The use of cropping in the works Detail from Sabbath, Unknown, woodcut, approx 1522; Detail from Revelation of St John; Vision of the Seven Candlesticks, Lucas Cranach, woodcut, 1529; and Sans titre, invites the viewer to step closer and carefully observe. This sense of intimacy facilitates a new space for the exercise of individual interpretation. The act of cropping can also be seen as a deliberate attempt to direct, control and manipulate how one perceives the image and, by extension, the part of the past that it represents. In this sense, Lachance’s cropped images can be interpreted as a form of violence, as their selective pictorial space by necessity erases and obscures elements of the original image. This violent gesture allows the artist to perpetuate, and at the same time question, the dominant power structures embedded in the images. A single fragment is extracted from the whole; the wider context evades our view.
In his work, Lachance invites us to contemplate painting as a subversive gesture that is carnal in nature. Images can not only be tools of domination but also sites of resistance. As he reframes our understanding of how technical images can have a significant impact in shaping our collective memory, his approach takes cues from the impregnable artifacts of corporate culture. The three large scale paintings, Duke-Price Power and Co. Ltd., Isle Maligne Station, 1925; Les établissements sanitaires, TG Cité industrielle, 1917; and Barrage, TG., 1921 employ models representing industrial projects in untouched, wild areas as source material. Lachance’s paintings, however, do not show any of the infrastructures depicted in the models. Erased from their compositional contexts, the specter of potentiality vanishes as well. The notion of ruin is here bypassed in favour of a raw topology referring only to its "own time": that is, to geological time. The composition of each work was made by enlarging and then dividing and printing a source image into multiple letter-size sheets of paper. The artist’s labour is registered through the ghosts of his process, each segment painstakingly painted onto the canvas, one by one, recomposing the fractured image by syncing and reconciling manual and mechanical means.
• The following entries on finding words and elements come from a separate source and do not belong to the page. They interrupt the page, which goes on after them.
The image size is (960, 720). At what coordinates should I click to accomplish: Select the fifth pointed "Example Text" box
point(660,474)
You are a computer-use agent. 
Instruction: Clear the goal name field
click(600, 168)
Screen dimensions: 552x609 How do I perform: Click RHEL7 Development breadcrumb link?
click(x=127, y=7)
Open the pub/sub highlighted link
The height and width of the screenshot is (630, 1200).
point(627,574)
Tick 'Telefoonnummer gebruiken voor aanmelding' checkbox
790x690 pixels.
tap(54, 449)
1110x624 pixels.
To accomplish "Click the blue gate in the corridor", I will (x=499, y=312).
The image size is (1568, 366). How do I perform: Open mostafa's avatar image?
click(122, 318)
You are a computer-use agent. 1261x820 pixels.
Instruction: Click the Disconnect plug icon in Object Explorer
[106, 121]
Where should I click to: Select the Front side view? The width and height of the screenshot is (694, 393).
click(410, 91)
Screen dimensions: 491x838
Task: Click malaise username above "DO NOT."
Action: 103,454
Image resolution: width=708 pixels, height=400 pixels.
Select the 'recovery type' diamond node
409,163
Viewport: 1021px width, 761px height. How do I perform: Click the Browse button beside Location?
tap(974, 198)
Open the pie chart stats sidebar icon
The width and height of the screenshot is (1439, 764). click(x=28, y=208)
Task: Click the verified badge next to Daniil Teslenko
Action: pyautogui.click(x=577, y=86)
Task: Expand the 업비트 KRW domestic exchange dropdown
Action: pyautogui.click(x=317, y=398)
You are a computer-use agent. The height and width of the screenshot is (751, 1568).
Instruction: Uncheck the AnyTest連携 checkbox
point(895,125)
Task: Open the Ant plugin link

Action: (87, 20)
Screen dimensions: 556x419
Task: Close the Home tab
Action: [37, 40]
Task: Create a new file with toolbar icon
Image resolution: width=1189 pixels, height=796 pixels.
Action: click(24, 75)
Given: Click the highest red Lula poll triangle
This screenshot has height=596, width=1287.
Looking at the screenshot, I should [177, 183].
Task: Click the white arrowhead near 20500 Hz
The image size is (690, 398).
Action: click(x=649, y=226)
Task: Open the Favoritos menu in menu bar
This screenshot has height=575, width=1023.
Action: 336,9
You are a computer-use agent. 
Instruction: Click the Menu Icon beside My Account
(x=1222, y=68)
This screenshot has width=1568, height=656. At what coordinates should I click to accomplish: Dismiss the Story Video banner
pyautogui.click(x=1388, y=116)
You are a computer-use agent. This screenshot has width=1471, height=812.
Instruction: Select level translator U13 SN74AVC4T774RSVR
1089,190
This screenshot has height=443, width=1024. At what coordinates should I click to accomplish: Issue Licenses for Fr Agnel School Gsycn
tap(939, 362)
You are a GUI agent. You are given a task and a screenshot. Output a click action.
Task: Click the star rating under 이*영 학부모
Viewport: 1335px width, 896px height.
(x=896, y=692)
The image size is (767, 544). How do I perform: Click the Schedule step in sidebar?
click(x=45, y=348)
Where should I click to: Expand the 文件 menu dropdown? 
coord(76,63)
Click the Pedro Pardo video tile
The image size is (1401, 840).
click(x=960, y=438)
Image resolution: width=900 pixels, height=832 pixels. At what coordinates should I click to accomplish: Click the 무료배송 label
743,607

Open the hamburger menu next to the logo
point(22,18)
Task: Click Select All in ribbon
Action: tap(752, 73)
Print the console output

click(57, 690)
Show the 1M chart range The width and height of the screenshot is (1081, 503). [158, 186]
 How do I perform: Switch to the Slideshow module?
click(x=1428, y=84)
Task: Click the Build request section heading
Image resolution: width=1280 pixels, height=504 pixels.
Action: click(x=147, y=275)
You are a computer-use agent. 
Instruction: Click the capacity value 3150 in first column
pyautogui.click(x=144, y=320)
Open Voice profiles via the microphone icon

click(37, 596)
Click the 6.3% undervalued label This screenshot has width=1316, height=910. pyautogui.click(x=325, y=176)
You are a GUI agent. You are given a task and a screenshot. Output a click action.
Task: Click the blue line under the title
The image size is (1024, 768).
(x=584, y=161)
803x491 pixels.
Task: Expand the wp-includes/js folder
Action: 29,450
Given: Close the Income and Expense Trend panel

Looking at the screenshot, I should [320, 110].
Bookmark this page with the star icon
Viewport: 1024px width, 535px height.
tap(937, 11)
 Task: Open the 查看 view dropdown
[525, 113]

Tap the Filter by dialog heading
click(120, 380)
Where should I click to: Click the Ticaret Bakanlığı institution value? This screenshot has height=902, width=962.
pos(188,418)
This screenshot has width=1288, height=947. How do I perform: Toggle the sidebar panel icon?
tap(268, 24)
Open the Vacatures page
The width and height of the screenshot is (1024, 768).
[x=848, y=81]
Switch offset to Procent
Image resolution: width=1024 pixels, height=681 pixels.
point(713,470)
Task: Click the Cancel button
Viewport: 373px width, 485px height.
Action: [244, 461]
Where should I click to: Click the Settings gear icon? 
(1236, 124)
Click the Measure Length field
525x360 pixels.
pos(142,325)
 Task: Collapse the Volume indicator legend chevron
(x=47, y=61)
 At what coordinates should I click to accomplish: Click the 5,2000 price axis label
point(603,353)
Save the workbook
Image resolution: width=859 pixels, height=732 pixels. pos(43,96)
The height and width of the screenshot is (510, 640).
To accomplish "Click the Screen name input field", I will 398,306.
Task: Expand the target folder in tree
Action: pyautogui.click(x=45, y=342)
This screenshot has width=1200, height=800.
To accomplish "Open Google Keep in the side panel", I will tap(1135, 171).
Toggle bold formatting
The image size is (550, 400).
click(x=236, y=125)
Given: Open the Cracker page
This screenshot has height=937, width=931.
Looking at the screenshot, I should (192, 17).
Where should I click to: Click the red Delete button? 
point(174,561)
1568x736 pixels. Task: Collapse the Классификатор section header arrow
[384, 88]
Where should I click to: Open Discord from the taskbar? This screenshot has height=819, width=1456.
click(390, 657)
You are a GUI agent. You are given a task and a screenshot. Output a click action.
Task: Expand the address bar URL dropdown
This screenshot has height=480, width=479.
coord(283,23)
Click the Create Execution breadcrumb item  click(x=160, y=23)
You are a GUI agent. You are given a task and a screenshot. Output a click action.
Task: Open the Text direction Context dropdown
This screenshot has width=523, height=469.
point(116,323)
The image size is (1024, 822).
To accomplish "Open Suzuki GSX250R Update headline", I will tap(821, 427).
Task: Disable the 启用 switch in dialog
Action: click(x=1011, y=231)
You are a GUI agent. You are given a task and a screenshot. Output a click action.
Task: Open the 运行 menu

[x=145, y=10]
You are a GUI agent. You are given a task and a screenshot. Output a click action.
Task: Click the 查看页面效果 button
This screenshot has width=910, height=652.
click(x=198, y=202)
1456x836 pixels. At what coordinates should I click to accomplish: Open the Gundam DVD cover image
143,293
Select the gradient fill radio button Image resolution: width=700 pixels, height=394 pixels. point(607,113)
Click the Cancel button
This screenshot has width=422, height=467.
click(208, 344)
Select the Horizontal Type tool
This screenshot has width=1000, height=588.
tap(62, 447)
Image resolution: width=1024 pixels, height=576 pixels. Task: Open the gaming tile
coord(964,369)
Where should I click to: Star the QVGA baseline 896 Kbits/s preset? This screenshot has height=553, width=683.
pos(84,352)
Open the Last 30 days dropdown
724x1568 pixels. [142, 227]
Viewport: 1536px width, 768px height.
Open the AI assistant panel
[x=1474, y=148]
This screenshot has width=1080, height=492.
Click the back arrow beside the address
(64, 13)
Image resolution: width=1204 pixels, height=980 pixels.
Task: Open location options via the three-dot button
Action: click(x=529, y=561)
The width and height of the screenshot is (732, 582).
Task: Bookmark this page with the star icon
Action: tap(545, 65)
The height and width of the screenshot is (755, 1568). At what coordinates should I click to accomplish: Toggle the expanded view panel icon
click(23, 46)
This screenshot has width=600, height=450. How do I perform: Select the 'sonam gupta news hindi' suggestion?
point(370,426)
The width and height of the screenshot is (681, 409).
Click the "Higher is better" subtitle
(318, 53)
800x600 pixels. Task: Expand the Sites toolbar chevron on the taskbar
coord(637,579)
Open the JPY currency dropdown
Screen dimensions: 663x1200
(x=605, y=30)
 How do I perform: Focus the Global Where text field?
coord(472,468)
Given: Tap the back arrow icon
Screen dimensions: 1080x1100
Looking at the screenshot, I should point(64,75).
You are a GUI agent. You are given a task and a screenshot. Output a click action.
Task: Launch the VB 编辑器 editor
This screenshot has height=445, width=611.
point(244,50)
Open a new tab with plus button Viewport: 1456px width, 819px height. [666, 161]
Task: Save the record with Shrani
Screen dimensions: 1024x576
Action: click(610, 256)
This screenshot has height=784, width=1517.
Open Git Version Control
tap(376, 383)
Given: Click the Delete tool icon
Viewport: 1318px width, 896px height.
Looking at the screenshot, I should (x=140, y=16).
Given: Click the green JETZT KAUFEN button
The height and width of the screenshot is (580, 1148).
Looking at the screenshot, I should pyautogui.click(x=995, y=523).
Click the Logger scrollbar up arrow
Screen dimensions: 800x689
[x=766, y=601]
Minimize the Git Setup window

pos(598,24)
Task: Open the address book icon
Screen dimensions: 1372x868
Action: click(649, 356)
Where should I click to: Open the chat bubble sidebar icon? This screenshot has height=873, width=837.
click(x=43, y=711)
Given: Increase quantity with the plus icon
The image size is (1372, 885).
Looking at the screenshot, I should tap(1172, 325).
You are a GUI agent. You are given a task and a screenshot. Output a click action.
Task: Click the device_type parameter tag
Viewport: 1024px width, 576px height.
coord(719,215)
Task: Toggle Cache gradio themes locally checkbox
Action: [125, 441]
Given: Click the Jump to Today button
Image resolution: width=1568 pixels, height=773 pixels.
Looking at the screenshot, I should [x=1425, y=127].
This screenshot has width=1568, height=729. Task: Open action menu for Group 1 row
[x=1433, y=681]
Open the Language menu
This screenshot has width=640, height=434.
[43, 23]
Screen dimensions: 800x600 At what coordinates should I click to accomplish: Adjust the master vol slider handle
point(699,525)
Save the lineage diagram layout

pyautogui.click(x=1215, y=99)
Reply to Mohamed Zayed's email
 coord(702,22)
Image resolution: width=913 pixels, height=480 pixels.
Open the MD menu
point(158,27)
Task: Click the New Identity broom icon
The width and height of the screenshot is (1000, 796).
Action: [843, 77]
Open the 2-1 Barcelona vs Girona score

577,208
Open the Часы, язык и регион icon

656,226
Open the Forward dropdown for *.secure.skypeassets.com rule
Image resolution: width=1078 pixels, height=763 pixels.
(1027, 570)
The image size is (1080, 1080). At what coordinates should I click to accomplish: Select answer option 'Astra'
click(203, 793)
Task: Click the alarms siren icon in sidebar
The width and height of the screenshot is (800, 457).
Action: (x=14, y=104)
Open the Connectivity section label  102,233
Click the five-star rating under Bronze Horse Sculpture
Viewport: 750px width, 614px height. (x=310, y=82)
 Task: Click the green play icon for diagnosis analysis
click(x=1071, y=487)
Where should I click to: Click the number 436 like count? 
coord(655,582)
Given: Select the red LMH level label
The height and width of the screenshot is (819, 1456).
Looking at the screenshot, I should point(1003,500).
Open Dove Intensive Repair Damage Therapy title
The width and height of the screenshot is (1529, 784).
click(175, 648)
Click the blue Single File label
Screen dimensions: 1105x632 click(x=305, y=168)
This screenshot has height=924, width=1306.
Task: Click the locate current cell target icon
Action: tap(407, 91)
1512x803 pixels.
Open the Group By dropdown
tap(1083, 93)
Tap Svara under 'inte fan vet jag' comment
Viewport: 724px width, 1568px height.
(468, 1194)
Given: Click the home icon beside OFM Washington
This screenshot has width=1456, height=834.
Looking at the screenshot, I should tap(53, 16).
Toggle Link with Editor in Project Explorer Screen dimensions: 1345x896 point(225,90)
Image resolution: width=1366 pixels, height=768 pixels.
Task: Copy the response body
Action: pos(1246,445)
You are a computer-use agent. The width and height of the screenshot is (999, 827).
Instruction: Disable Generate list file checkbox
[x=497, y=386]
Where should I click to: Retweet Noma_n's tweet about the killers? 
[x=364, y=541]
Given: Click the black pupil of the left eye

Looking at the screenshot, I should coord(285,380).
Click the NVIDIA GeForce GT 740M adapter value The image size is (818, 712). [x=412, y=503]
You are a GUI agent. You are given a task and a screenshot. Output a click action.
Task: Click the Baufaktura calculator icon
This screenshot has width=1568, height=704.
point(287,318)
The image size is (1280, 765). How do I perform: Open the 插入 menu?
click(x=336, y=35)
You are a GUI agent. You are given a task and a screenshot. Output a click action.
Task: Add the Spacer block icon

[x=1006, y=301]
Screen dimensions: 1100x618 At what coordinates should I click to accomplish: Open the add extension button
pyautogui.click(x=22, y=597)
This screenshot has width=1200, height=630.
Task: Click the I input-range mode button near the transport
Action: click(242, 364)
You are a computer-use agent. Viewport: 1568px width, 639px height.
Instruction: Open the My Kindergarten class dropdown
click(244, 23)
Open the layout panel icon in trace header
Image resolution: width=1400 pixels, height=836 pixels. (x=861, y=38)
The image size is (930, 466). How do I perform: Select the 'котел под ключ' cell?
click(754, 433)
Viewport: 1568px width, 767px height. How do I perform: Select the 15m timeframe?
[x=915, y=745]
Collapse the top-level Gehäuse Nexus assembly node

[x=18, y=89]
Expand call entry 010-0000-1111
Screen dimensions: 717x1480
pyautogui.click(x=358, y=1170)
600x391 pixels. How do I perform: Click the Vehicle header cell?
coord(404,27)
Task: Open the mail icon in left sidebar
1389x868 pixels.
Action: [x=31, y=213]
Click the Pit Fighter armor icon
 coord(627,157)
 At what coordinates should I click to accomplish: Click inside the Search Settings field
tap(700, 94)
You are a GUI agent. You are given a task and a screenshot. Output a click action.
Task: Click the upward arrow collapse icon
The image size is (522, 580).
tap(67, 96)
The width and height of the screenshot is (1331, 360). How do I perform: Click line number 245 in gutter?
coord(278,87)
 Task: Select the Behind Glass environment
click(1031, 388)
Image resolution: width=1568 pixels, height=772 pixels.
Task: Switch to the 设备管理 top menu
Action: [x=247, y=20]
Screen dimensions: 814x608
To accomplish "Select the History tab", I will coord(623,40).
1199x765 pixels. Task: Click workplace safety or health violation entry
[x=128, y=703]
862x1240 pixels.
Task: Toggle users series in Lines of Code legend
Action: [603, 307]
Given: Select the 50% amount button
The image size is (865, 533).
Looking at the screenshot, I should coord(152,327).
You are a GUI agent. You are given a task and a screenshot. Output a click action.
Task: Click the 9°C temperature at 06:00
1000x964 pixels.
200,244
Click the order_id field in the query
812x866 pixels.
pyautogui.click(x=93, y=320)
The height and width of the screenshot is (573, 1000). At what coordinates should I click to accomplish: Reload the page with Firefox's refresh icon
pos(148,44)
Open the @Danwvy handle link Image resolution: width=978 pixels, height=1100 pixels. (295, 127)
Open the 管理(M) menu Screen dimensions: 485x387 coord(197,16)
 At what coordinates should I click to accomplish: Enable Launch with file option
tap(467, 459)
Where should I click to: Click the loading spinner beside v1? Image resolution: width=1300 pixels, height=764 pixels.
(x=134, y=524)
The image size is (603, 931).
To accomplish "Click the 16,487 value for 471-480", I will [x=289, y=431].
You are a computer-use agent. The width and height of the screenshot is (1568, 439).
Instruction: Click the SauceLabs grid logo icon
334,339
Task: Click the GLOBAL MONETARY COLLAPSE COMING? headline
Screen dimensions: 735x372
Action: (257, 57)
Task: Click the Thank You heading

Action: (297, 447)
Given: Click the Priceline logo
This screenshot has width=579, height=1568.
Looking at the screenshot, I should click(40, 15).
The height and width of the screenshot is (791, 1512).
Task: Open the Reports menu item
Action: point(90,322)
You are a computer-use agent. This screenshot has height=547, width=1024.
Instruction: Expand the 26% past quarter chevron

The work presented in Entreprise highlights the paradoxical nature of images in their function as both a source of persuasion and of defiance. If the Scriptures have been the subject of a feud instigated by the Reformers, printed images have been their pivotal medium. The role of erasure and reframing in the production of Lachance's recent paintings offers a poetic perspective on the mechanisms of circulation and use involved in both images and the written word.